The Gudarekhi monastery is perched on a wooded hill, west of the eponymous village. The complex is enclosed by a ruined wall, within which most of the structures are located. The main church, of the Theotokos, is a hall church design, measuring 16.2 × 9.5 m without annexes, and built of smoothly hewn yellowish stone blocks. It ends in a semicircular apse to the east and has the only entrance to the south. The eastern facade is adorned with decorative stone-carvings, inspired by an example of the earlier domed churches in Georgia. The southern wall, at the entrance, carries a seven-line inscription in the medieval Georgian asomtavruli script, which mentions the architect Chichaporisdze, Queen Rusudan, her children, and the bishop Anton of Manglisi.

The interior is painted with the faded, partially fallen frescoes of the Archangels—accompanied by the 17th-century Greek inscriptions identifying Michael and Gabriel—and the saints George, Demetrius, and Theodore. Inscriptions in Georgian on the altar murals are now barely legible. The surviving fragments of a 12th-century stone iconostasis have been removed for preservation at the Georgian National Museum in Tbilisi. The north end of the church is flanked by an apsed eukterion, a later annex in the north wall of which there are two stones with the 10th–12th-century Georgian inscriptions—apparently, remains of an earlier structure. Another annex, to the south, was a columnated narthex which is now in ruins.

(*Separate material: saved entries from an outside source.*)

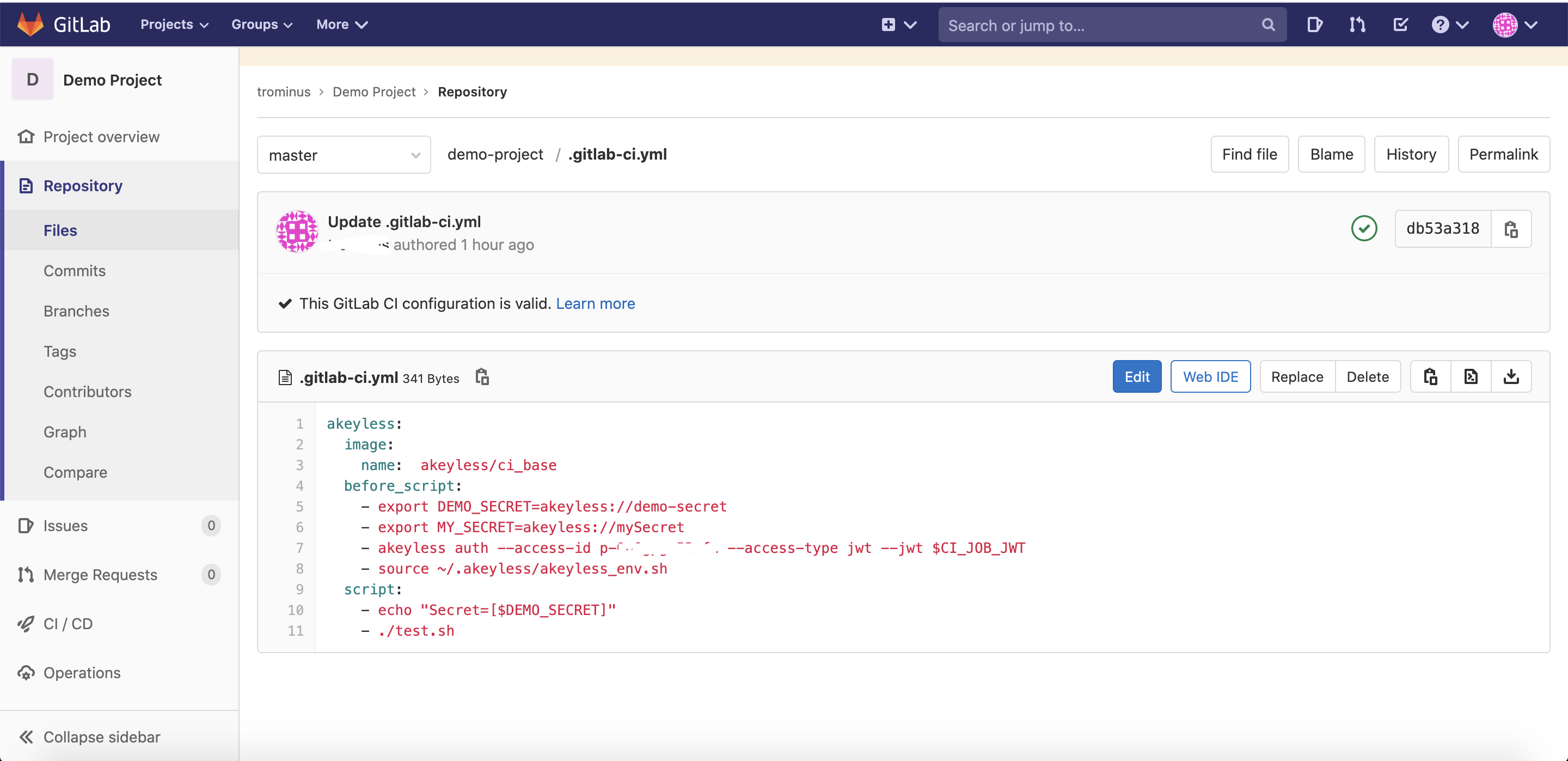The image size is (1568, 761).
Task: Open merge requests icon in top navbar
Action: pyautogui.click(x=1357, y=25)
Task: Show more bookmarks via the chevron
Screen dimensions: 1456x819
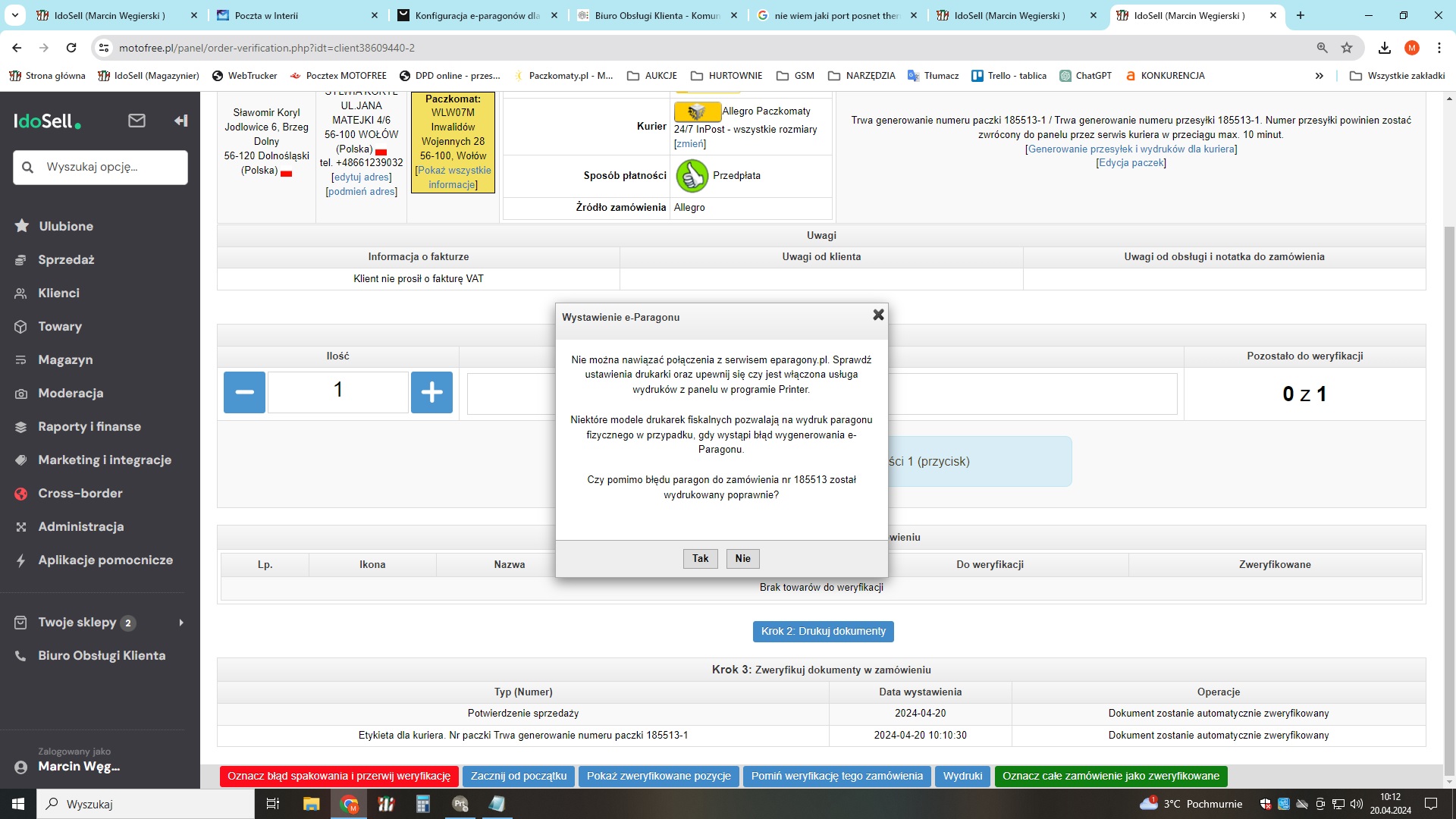Action: (x=1320, y=76)
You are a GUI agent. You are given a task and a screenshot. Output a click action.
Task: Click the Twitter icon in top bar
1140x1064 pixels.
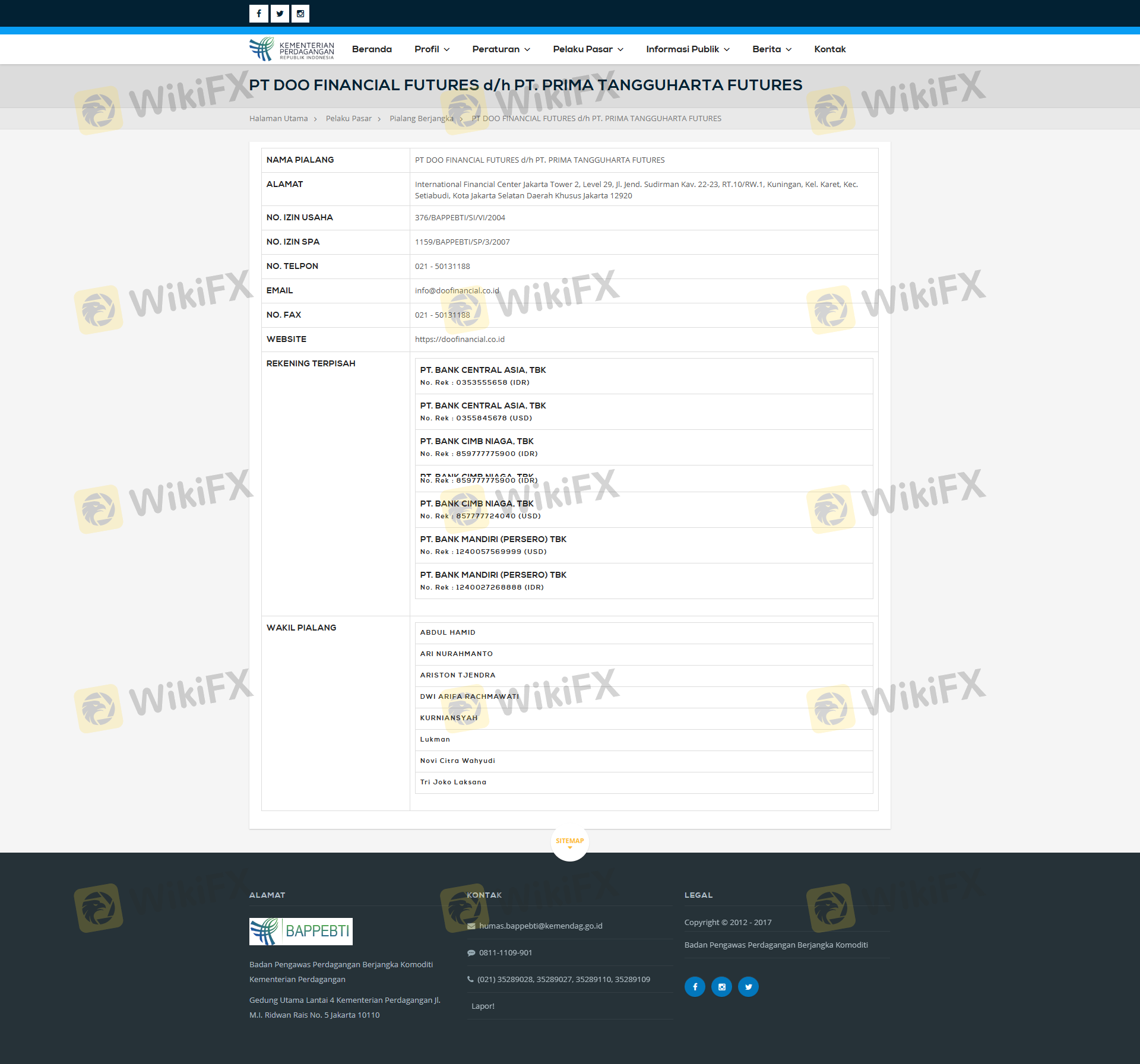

Southeast of the church is a free-standing stone bell-tower built in a rectangular plan. Completed in 1278, it is the oldest extant dated bell-tower in Georgia. It is a two-storey building, with the lower level open, the upper one being a hypostyle hall with eight arched pillars, and a small cell rested in between them. An asomtavruli inscription on the eastern wall commemorates King Demetrius II of Georgia and the priest Abraham.